The data Start Marker

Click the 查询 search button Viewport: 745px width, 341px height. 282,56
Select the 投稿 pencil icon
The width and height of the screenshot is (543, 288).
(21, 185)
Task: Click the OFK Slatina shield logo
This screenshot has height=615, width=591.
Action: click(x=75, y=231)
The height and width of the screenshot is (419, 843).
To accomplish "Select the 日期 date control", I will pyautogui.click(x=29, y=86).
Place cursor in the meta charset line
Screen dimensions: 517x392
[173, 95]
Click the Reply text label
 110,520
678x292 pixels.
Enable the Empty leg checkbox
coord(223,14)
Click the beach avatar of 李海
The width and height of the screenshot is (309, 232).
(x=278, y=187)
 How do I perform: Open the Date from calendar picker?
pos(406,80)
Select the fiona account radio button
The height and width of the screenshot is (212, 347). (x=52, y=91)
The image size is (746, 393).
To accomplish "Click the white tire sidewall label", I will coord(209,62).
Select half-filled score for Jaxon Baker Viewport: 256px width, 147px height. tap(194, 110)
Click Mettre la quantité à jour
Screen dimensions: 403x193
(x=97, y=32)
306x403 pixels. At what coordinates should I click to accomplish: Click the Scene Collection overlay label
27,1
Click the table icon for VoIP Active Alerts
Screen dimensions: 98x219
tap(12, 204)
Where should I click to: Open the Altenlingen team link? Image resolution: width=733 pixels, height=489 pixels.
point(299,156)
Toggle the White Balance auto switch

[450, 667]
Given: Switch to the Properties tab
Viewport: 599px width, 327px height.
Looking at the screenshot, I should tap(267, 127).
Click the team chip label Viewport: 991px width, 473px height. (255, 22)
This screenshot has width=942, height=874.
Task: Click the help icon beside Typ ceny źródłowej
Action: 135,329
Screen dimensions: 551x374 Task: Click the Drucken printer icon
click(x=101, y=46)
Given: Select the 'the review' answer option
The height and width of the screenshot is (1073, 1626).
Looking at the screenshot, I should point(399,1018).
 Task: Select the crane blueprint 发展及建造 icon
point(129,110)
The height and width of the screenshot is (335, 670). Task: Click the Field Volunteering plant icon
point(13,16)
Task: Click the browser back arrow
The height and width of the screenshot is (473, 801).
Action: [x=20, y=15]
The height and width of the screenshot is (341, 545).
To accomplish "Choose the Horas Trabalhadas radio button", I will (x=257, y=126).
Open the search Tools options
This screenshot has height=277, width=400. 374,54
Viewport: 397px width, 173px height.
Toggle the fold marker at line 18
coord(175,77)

The data End Marker

● Your task: If a line of the data above contains "Given", copy it out.

● Completed task:
Given: Switch to the Properties tab
Given: Select the 'the review' answer option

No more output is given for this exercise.